Document segment:
· · ·
Pork Kimchi Burgers
Photography by Aaron McLean.
Ready-made kimchi (a traditional Korean dish of spicy sour fermented vegetables) is great to have in the fridge and goes well with chicken and lamb. I sometimes shred it to add to coleslaw, as well as serving it as a condiment.
INGREDIENTS
600 grams pork mince
½ cup fresh breadcrumbs
2 tablespoons milk
½ cup kimchi, finely chopped
2 cloves garlic, crushed
1 tablespoon grated fresh ginger
small handful coriander, finely chopped
sea salt and ground pepper
olive oil
Mayo
½ cup purchased mayonnaise
1 teaspoon sesame oil
1 tablespoon soy sauce
To serve
4 burger buns, toasted
rocket or spinach leaves
1 avocado, sliced
2 large gherkins, thinly sliced
extra kimchi, finely sliced
1 tablespoon toasted sesame seeds
METHOD
Burger: Mix the breadcrumbs and milk in a large bowl and leave for 5 minutes. Add the mince, kimchi, garlic, ginger and coriander and season. Combine everything really well. I use my hands for this. Form the mixture into 4 patties the same size as the buns.
· · ·
Direction 1: In the pork kimchi burger recipe, list every item under "To serve".
Direction 2: Carry on writing the method of the pork kimchi burger recipe after its last sentence.

Data shown:
· · ·
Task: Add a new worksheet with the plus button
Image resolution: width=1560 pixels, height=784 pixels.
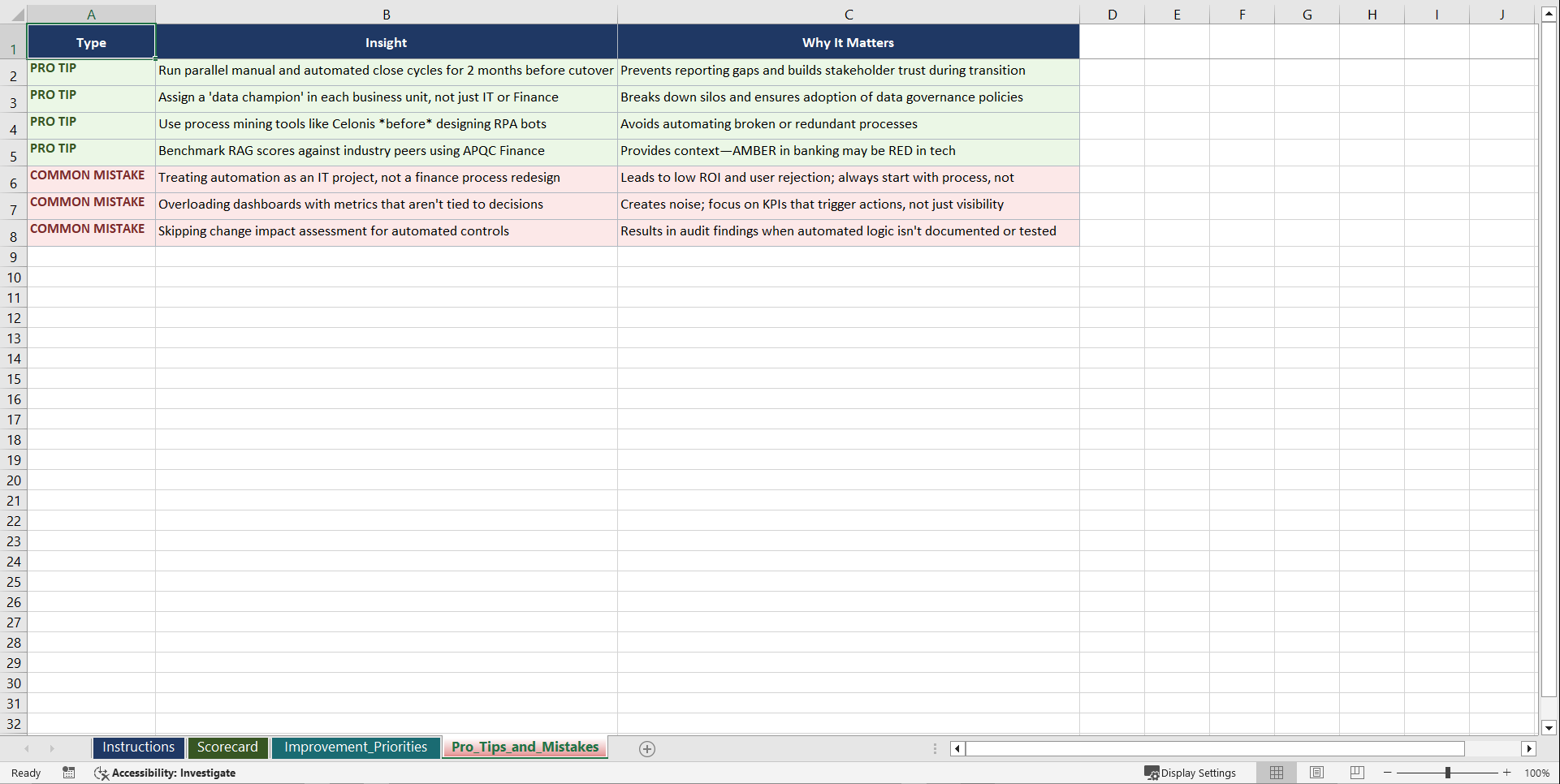Action: point(647,748)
· · ·
Task output 1:
- 4 burger buns, toasted
- rocket or spinach leaves
- 1 avocado, sliced
- 2 large gherkins, thinly sliced
- extra kimchi, finely sliced
- 1 tablespoon toasted sesame seeds

Task output 2:
Heat a little oil in a sauté pan. Cook the burger patties until golden on both sides and cooked through.
Mayo: Stir the ingredients together in a bowl.
To serve: Spread the buns with mayo then top with rocket, avocado, gherkin slices and a burger pattie. Top with a dollop of mayo, extra kimchi and sesame seeds. Makes 4
Pantry Note: Ready-made kimchi is available from some supermarkets, Asian and gourmet food stores.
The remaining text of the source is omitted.